- Task item: Could you copy every line from the material below in which "yellow" appears?

● ● ● ● ● ● ●

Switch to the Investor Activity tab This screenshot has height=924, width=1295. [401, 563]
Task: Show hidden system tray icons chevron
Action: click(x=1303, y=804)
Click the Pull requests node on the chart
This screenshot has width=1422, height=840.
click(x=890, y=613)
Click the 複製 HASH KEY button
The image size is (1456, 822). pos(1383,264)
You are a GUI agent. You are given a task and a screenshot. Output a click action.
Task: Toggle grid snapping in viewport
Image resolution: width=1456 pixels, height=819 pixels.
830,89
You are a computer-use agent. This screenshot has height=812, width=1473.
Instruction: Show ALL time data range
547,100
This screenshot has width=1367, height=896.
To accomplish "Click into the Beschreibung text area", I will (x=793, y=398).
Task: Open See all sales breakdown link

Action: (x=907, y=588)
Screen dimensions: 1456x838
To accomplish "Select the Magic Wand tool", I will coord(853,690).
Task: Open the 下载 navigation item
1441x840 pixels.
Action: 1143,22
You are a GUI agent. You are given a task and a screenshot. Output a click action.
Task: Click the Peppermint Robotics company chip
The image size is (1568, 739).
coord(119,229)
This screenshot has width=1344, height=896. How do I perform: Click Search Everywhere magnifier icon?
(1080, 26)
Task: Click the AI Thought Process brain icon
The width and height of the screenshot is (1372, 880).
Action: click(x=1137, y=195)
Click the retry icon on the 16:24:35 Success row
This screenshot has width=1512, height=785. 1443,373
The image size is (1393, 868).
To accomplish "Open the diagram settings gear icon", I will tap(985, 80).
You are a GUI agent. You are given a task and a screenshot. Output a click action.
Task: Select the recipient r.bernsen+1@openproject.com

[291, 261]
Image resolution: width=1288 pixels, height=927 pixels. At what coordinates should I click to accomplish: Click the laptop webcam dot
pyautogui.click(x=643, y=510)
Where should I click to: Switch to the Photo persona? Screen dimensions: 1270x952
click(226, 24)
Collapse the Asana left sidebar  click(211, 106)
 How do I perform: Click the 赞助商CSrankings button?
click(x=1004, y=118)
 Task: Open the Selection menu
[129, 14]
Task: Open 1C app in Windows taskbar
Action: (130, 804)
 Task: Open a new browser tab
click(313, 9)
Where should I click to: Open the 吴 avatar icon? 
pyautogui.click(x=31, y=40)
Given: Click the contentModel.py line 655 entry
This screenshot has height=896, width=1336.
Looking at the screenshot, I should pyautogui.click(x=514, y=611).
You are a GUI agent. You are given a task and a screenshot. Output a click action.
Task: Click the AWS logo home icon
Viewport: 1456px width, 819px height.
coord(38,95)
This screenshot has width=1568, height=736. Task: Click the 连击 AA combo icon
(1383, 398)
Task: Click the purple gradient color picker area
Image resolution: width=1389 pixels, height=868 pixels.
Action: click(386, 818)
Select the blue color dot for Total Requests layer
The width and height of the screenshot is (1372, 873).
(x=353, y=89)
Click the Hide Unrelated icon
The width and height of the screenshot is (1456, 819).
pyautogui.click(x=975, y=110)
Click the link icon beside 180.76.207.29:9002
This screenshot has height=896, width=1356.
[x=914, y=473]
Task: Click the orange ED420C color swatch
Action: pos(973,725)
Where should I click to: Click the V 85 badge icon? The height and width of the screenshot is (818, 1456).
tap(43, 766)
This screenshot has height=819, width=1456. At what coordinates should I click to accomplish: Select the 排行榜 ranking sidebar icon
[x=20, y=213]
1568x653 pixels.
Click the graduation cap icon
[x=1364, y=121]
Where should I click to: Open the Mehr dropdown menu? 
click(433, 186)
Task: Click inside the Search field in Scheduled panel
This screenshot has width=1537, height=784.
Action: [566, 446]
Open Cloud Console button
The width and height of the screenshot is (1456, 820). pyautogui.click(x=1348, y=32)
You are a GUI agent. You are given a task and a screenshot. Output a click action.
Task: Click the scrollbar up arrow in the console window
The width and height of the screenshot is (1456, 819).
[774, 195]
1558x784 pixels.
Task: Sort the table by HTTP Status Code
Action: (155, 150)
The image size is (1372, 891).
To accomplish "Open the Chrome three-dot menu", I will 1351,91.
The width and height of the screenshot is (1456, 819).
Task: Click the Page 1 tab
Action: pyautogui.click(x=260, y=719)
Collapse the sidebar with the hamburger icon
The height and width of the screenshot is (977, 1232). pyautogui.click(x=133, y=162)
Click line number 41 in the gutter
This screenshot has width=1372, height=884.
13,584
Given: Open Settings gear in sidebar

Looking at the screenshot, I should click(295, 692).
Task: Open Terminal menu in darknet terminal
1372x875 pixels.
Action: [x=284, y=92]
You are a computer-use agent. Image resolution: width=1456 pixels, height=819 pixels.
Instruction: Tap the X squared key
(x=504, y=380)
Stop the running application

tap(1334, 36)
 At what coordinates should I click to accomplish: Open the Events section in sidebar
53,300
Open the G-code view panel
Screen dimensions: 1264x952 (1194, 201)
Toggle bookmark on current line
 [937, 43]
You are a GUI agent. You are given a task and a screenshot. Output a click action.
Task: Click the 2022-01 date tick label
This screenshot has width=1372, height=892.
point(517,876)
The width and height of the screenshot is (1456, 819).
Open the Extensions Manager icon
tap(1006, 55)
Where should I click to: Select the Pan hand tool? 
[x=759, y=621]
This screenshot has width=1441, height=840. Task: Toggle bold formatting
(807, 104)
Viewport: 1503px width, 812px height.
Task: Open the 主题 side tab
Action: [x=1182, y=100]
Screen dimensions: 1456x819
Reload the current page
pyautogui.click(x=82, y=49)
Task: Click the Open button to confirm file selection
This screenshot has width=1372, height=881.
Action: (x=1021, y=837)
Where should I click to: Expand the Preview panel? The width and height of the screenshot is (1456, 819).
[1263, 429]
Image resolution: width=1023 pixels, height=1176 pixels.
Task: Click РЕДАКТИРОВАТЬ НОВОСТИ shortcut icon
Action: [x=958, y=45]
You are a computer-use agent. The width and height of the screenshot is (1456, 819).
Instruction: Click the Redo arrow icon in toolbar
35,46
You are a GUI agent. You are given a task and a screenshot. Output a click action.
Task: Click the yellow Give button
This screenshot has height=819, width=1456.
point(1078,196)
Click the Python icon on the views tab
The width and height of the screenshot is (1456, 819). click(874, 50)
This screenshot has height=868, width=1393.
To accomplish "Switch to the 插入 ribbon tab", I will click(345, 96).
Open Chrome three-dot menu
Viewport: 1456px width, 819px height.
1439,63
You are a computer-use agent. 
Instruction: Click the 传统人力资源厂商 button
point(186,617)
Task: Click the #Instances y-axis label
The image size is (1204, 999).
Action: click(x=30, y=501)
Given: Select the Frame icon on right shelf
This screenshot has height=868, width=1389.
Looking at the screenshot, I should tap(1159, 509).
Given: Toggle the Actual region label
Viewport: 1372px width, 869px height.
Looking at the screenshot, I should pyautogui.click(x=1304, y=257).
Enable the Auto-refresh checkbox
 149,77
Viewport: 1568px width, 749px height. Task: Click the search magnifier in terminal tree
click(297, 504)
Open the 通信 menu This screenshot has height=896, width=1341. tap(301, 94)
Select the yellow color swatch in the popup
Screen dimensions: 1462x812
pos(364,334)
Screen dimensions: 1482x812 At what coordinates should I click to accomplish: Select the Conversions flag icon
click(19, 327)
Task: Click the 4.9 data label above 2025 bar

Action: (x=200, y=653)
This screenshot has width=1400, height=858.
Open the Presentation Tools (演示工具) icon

● ● ● ● ● ● ●

- Task response:
Task: Click the yellow Give button
Select the yellow color swatch in the popup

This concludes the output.